Learn what Google's privacy requirements mean for your website, from Analytics to Ads, and what you must include in your privacy policy.

TermsBox Team|April 3, 202615 min read

Privacy and Google are tightly connected for almost every website on the internet. If your site uses Google Analytics, Google Ads, Google Fonts, reCAPTCHA, YouTube embeds, or any other Google service, you have specific privacy obligations that come from both privacy law and Google's own contractual terms.

This guide covers what Google requires from website operators regarding privacy disclosures, how Google's services interact with the GDPR and other privacy regulations, and the specific steps you need to take to ensure your website complies. This is educational content, not legal advice. Consult a qualified attorney for guidance specific to your situation.

Why Google's Privacy Requirements Matter for Your Website

Google's products are embedded across the web. Over 85% of websites use at least one Google service, whether it is Analytics for traffic measurement, Ads for marketing, Fonts for typography, or reCAPTCHA for spam protection. Each of these services collects data from your visitors, and that collection triggers privacy obligations from two separate directions.

First, privacy laws such as the GDPR (Regulation 2016/679), the CCPA (California Civil Code Section 1798.100 et seq.), and the ePrivacy Directive (Directive 2002/58/EC) require you to disclose what data you collect, who receives it, and the legal basis for processing. When Google processes visitor data through its services on your site, you are the data controller (or "business" under the CCPA) responsible for those disclosures.

Second, Google's own terms of service for its products impose contractual obligations. Google Analytics, Google Ads, and AdSense each have terms that require you to maintain a privacy policy meeting specific standards. Violating these terms can result in account suspension or termination, independent of any regulatory enforcement.

The combination means that using Google services without proper privacy disclosures creates both legal risk from regulators and business risk from Google itself.

Google Analytics Privacy Requirements

Google Analytics is the most widely used web analytics platform, and it comes with the most detailed privacy obligations for website operators.

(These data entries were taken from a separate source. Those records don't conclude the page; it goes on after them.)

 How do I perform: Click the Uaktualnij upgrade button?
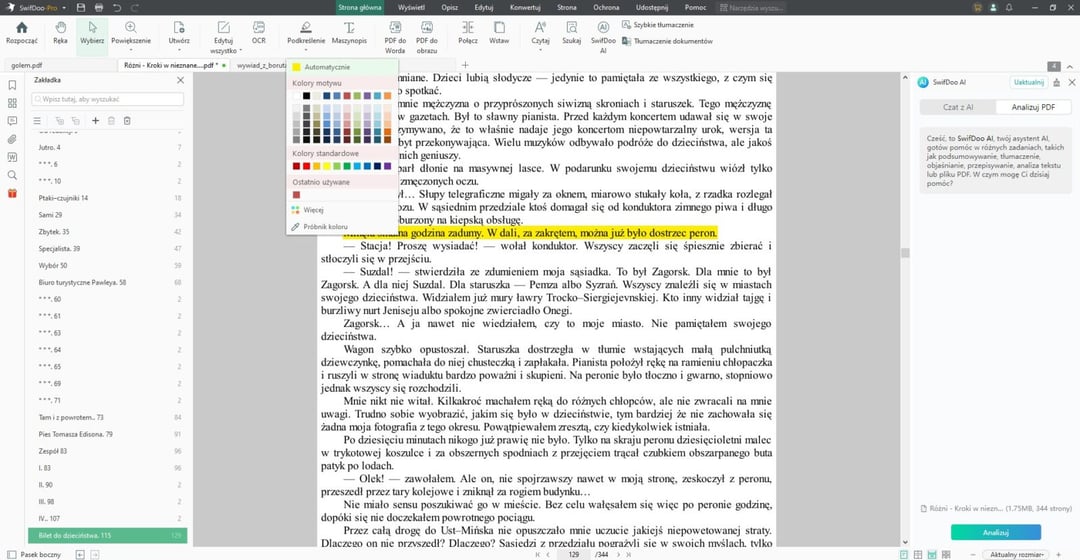[x=1028, y=81]
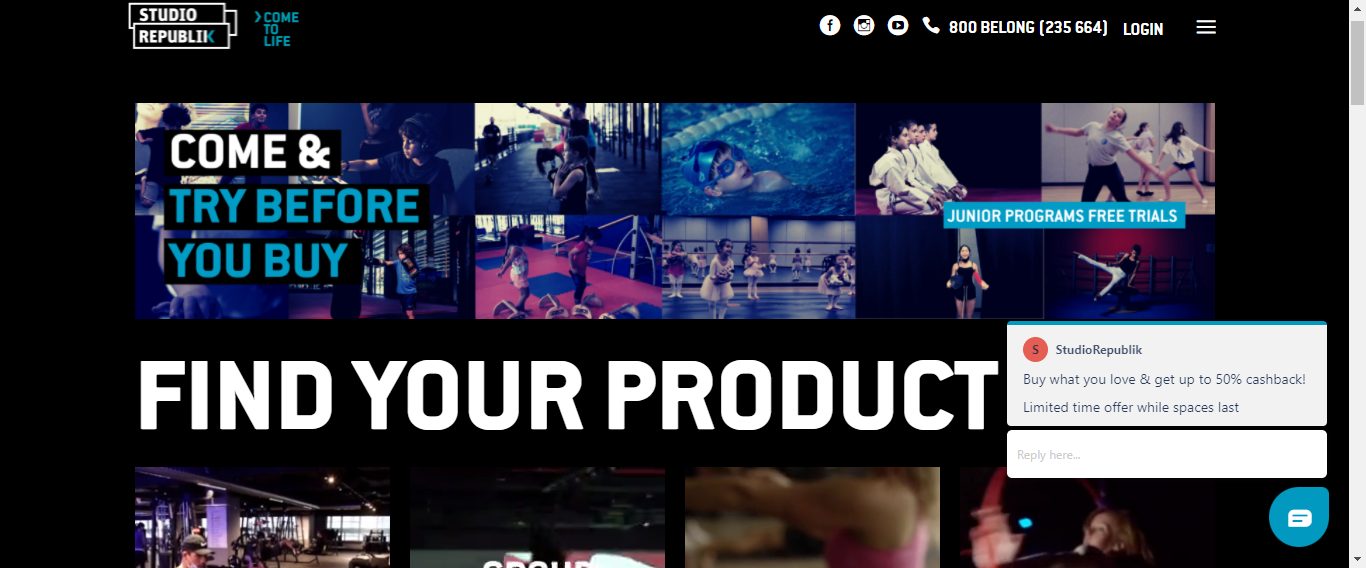Screen dimensions: 1366x568
Task: Click the page scrollbar down arrow
Action: 1357,559
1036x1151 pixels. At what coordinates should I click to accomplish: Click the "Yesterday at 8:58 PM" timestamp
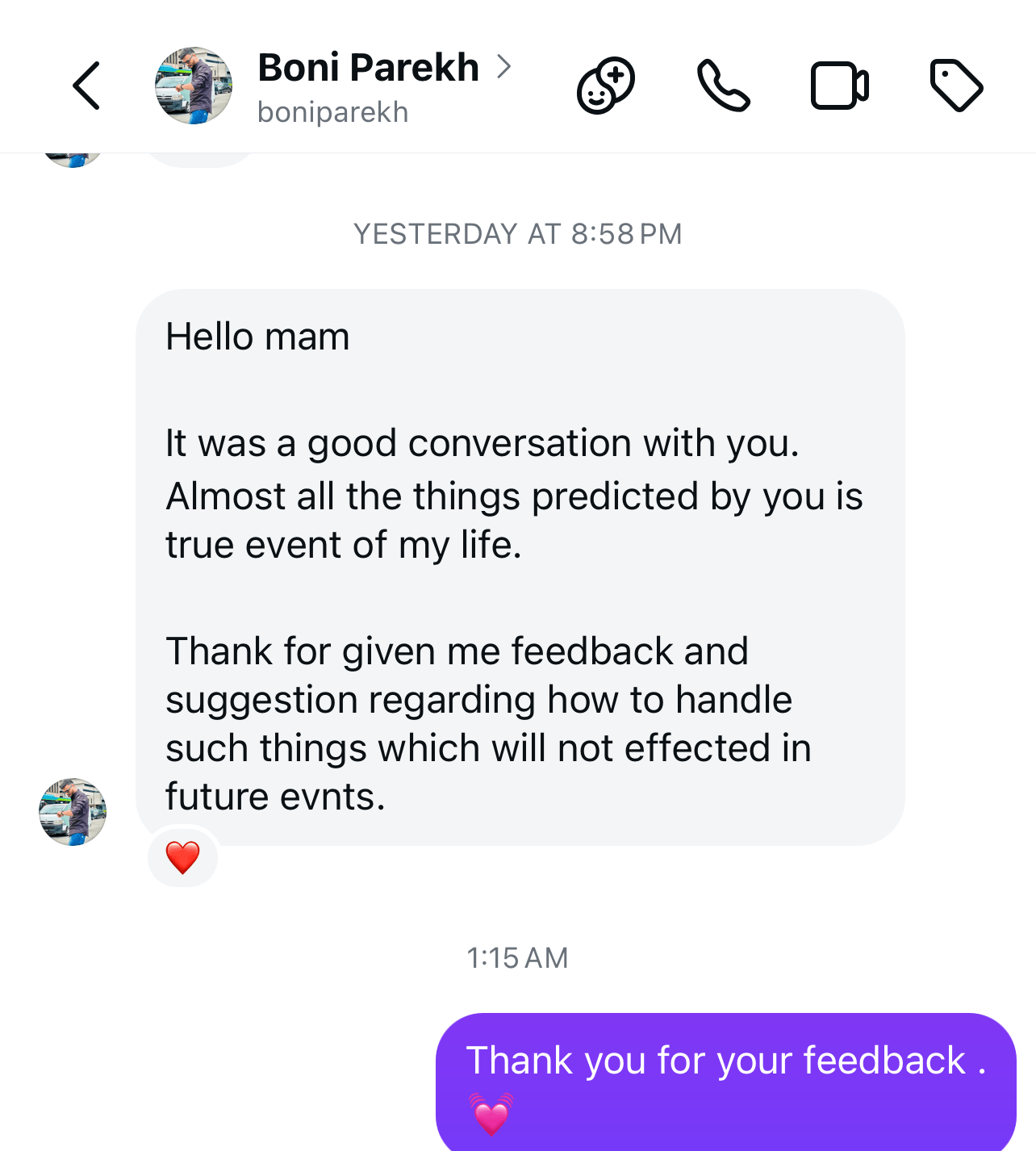pos(518,234)
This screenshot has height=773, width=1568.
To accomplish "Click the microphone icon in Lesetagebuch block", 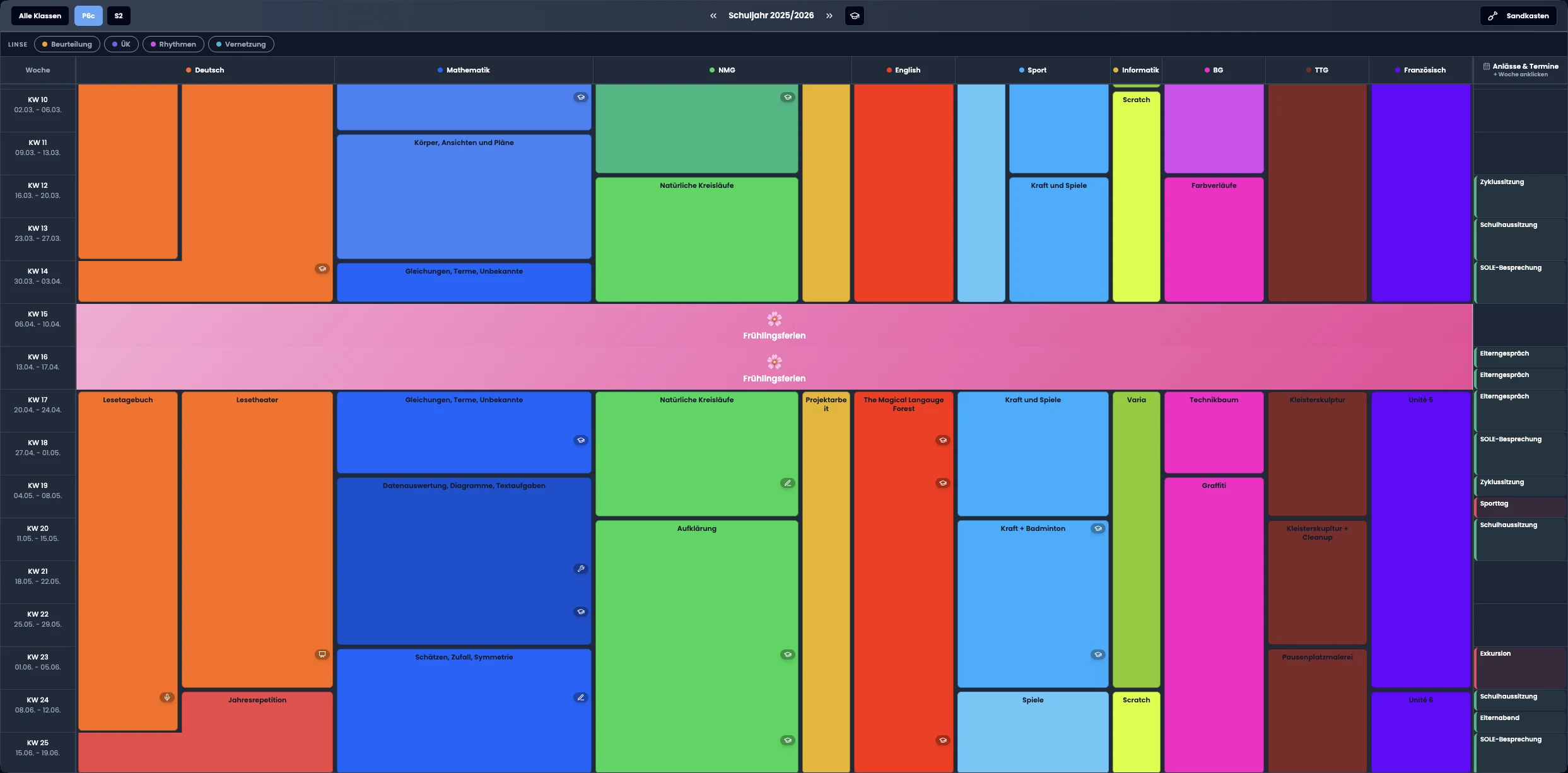I will [x=167, y=697].
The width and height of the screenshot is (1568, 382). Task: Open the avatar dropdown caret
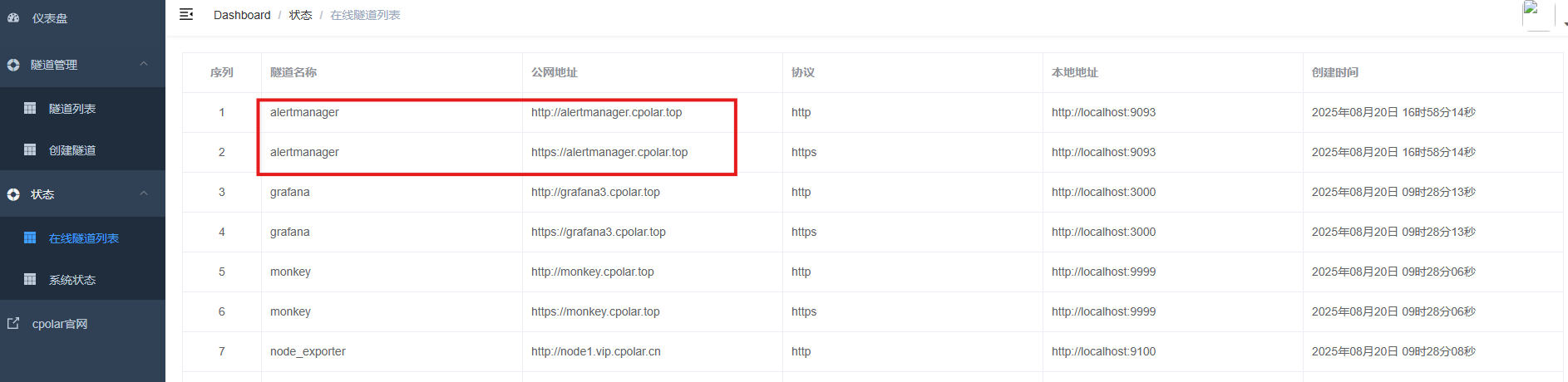click(1565, 24)
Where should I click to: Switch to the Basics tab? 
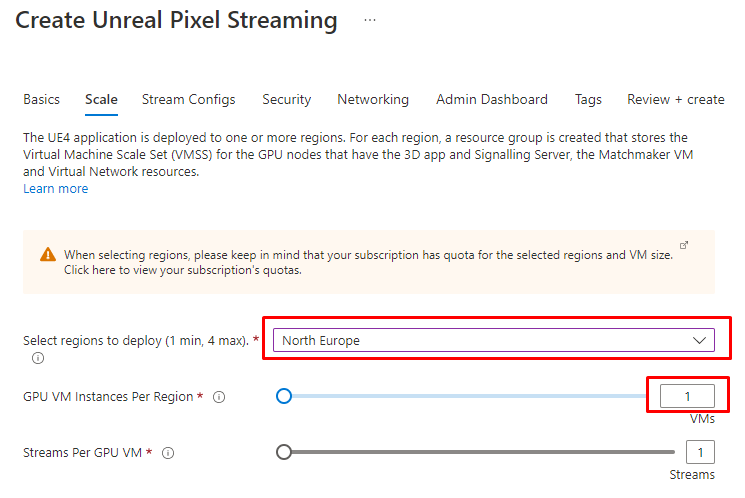41,99
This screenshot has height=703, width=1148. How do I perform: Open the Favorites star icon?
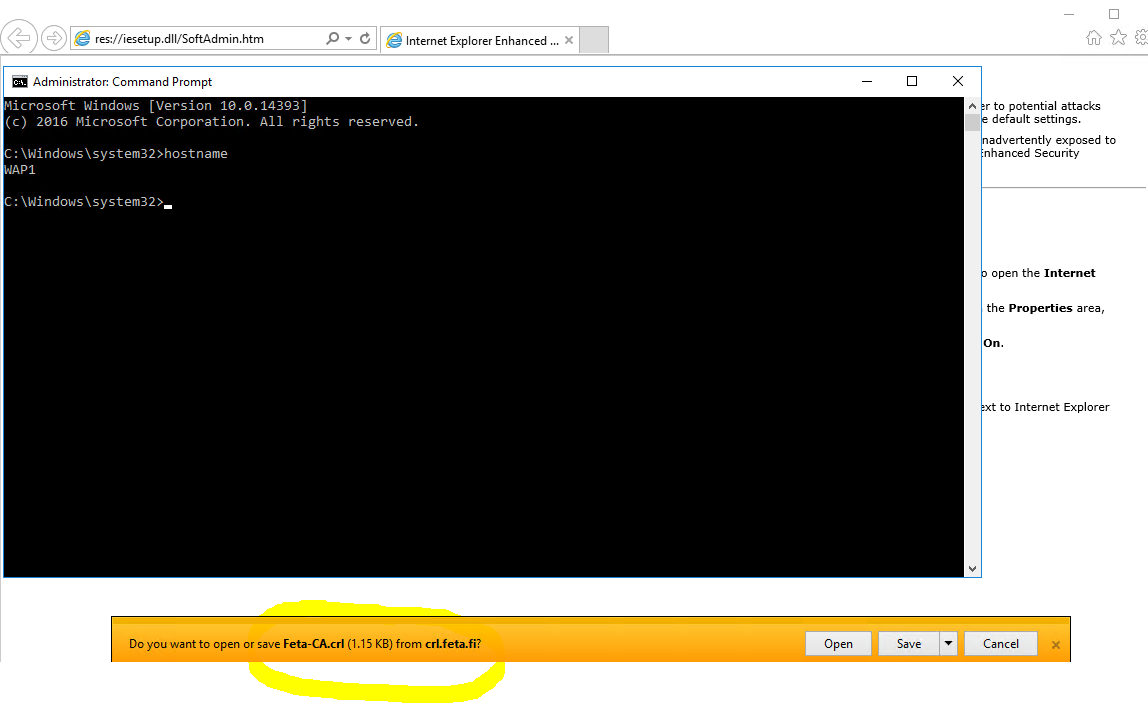[x=1118, y=36]
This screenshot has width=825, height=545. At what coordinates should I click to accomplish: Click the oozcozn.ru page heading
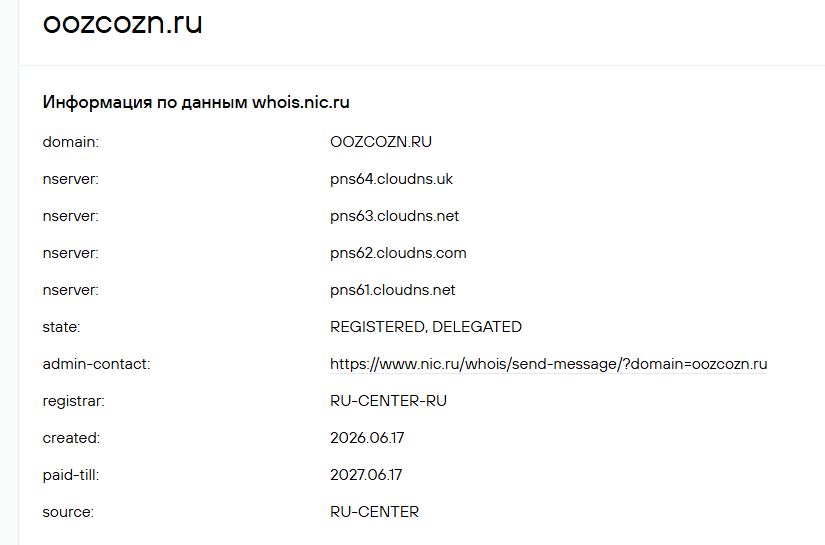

What Google's terms require

The Google Analytics Terms of Service (Section 7) require you to:

  • Publish a privacy policy that discloses your use of cookies and your use of Google Analytics
  • Inform visitors about the data Google Analytics collects and how it is used
  • Provide information about how visitors can opt out of Google Analytics tracking
  • Not circumvent any privacy features built into the service

These are contractual obligations. Google can terminate your Analytics account for non-compliance.

What privacy laws require on top of Google's terms

Beyond Google's contractual requirements, privacy laws impose additional obligations when you use Google Analytics:

  • GDPR Article 13: You must disclose the identity of all data recipients, including Google, and the categories of personal data transferred
  • GDPR Article 6: You need a valid legal basis for processing. For analytics cookies, this is typically consent under Article 6(1)(a), because the ePrivacy Directive requires consent for non-essential cookies
  • ePrivacy Directive Article 5(3): You must obtain prior consent before the Google Analytics tracking script loads and places cookies on the visitor's device
  • CCPA Section 1798.100: You must disclose the categories of personal information collected and the categories of third parties with whom it is shared

Data Google Analytics collects

Your privacy policy should disclose the specific data Google Analytics collects from your visitors:

  • IP addresses (even with IP anonymization enabled, the full IP is briefly processed)
  • Pages visited and time spent on each page
  • Referring source, search terms, and campaign parameters
  • Browser type, operating system, screen resolution, and device information
  • Geographic location derived from IP address
  • User interactions such as clicks, scrolls, and form submissions (if event tracking is configured)
  • Client ID stored in cookies (_ga, _gid) that tracks returning visitors across sessions

If you use Google Analytics 4 with Google Signals enabled, Google can also associate Analytics data with signed-in Google users across devices, which significantly increases the personal data implications.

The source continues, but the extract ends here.